My days were full and I went back to the motel every night to rest from all the new job activities. I had a room on the second floor. By now, I had met several of the desk clerks and other motel employees.  One desk clerk lived with her mother, was about 40 years old, and had a live-in dump truck driver boy friend.  I would visit with them in the lobby early on weekday mornings.


I remember one particular evening coming back to the room around 6 pm with a bad headache, the new job headache.  I took a couple of pills and tried to go to sleep. The air conditioner was on in the room, but I could still hear activities outside my door.  As I tried to rest while the aspirins kicked in, I kept hearing the ice machine loudly dumping its contents into plastic buckets.

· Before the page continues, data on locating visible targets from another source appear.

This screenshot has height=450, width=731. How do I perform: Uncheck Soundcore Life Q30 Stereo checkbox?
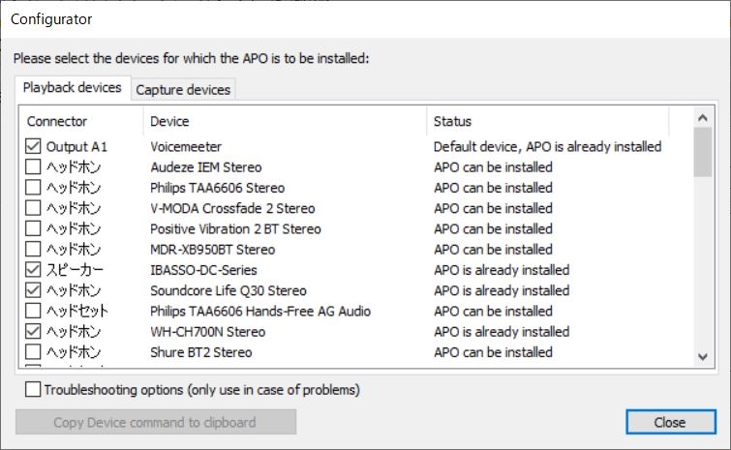[33, 290]
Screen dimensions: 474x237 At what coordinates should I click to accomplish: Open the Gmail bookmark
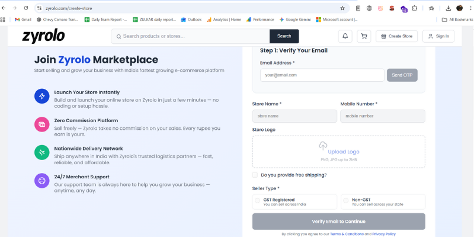pyautogui.click(x=23, y=20)
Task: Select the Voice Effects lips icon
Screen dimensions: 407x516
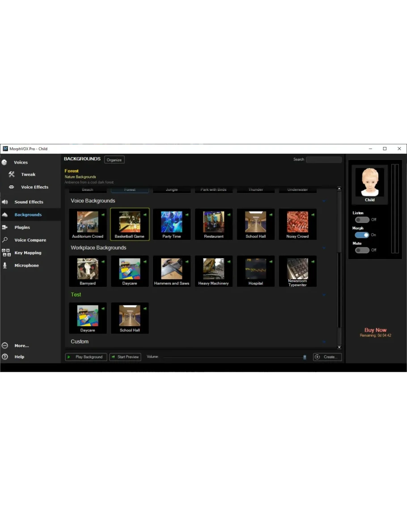Action: click(12, 187)
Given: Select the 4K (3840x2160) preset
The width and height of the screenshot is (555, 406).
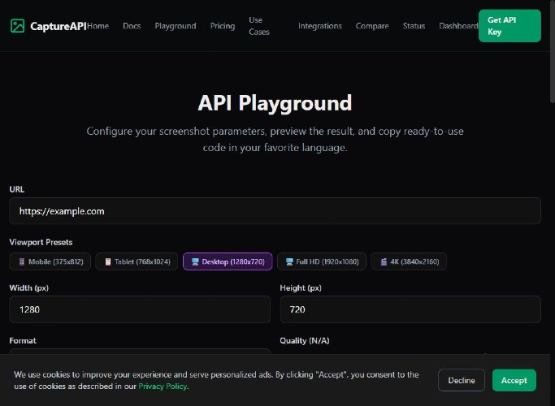Looking at the screenshot, I should tap(409, 261).
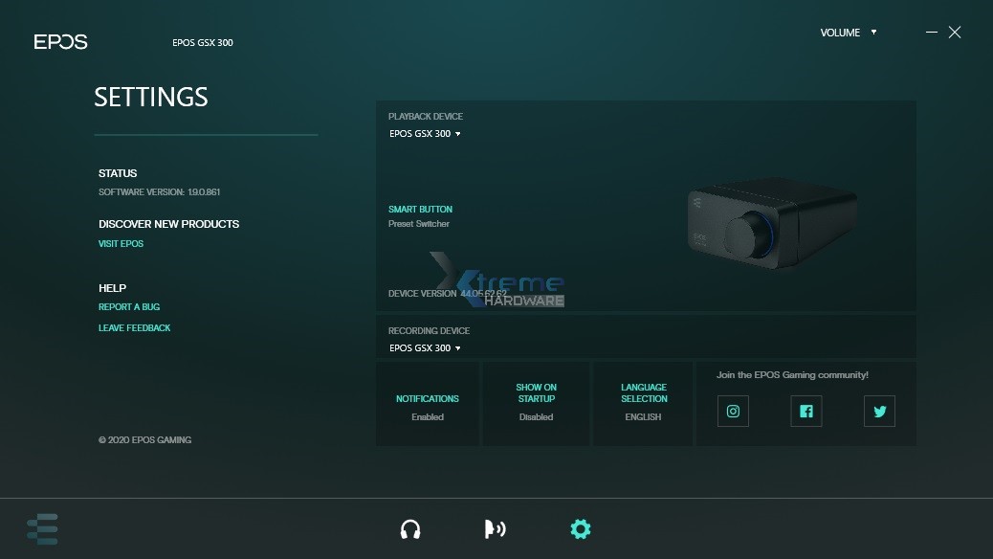This screenshot has height=559, width=993.
Task: Click the Report a Bug link
Action: [129, 307]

I thought, "Jesus, there must be some thirsty people somewhere down the hall."  I finally dozed off.


The next thing I knew, the morning sun was coming into my room, and I could hear activity again in the hallway.  I got up, dressed, and went down to the small lobby and poured a styrofoam cup of coffee which I diluted with heaps of cream.  I stepped out of the front door and noticed a crumpled window screen leaning against the motel wall by the entrance. After checking on my car and taking a few deep breaths of fresh air, I went back inside. Then, Jackson, the desk clerk’s boy-friend-dump-truck-driver appeared. We exchanged greetings as he drew a cup of java.  I asked him about the crumpled aluminum window screen outside.  He turned, and looked at me in a  sort of weird way saying, "Your room is on the second floor? Yeah, I remember now where they put you."  He took a drink and said, "You didn't hear all that racket up on second last night?"


I replied, "Well, I thought about investigating the hallway traffic...."


He cut in, "Man, you better thank the Lord you didn't open that door! They woulda had you in handcuffs and layin’ on the floor when I got up there!"


I asked what it was all about. He replied loudly, "All about a gang o' teenage hookers had called in here with somebody’s credit card and rented two rooms face to face up there! They had beer and whiskey in a whole tub o' ice! They had maryjane and cocaine and they had the second room full o' jus’ graduated Marines. They was between 13 and 18 years old. When the cops and the sheriffs got here, they had all serviced one round of those Marines an’ were halfway thru the second round.  When I went up there pass your room, the cops had all them folks cuffed an’ laid out in the hall. You count your blessings!  They took six cars loads of teenie prostitutes and Marines outa here! That window screen you saw come from when one of those Marines jumped outa a second story window!"


I downed my baby coffee and went off to work that Saturday morning.  Little did I know, this was only the first of many adventures and exploits I would witness in the Dumfries, Virginia Super 8.